Stadia is quickly becoming one of Google’s most controversial products and, for the first time, it’s not because of privacy concerns. The launch has been rocky at best but Google really has little choice but to keep moving forward. In fact, it has just put up the product page for what is perhaps Stadia’s first nonessential accessory, a $15 clip that holds your Pixel phone in place above the Stadia Controller. Presuming you have both, of course.
To be clear, you don’t actually need a Stadia Controller to use Stadia. Except when you’re playing on a Chromecast Ultra or already have one anyway. In case you want to use that controller with, say, a Pixel phone, then you’ll probably want something to keep the two pieces together in a stable way.
That’s where the Claw “power support” comes in. In typical Google fashion, it didn’t settle for some third-party clip that didn’t satisfy one criteria. Unlike typical clips for smartphone and game pads, the Claw raises the phone above the controller, almost obstructing the view of the controls. This creates an effect of making the phone look like it’s floating above the Stadia Controller.
Unlike other clips, the Claw isn’t adjustable, at least not as far as the angle and distance is concerned. The phone grip itself is adjustable, thankfully, to accommodate both Pixel 3 and Pixel 4 generations, including their XL counterparts.

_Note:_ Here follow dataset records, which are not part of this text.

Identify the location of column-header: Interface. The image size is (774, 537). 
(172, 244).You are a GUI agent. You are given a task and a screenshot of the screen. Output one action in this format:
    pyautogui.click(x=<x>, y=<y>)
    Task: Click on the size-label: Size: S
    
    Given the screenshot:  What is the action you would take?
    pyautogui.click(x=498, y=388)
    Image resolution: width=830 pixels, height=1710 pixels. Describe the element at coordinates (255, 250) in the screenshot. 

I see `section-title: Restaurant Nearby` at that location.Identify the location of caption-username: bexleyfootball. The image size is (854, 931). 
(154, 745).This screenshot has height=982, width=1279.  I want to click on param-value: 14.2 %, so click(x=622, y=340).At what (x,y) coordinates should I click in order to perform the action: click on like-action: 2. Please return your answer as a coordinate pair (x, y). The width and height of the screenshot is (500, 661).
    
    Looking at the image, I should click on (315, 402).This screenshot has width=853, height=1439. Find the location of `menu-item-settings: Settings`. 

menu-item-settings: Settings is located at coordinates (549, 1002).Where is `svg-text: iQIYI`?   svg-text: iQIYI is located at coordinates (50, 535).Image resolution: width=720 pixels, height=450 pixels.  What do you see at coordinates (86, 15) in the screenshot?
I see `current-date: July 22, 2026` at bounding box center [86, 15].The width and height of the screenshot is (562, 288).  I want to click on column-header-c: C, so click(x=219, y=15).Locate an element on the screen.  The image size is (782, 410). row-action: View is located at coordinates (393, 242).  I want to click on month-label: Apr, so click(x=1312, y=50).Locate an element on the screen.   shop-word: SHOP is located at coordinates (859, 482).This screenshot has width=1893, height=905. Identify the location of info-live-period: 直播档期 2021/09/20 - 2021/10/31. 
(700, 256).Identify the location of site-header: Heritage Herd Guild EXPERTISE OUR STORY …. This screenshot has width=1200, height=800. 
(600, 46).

This bodes well for future phones outside of the Pixel brand, when Stadia actually starts supporting those.
The Stadia Claw will set you back $14.99 though, when it actually becomes available for purchase, a date remains unknown. The clip is also custom made to fit the Stadia Controller and that alone so forget about trying to put it on other gamepads. Not unless you’re willing to potentially scratch your precious controller.
That said, it seems that the Power Support Clip is being faithful to its name a bit too much. As Chris Burns found out in his review of Google Stadia, this Claw almost literally does claw on the phone. Despite being designed with the Pixel phones in mind, it doesn’t exactly take into account the position of these phone’s volume rocker buttons, keeping them pressed constantly unless you actually put the Pixel phone off-center. Definitely an ugly workaround for a supposedly well-designed $15 accessory.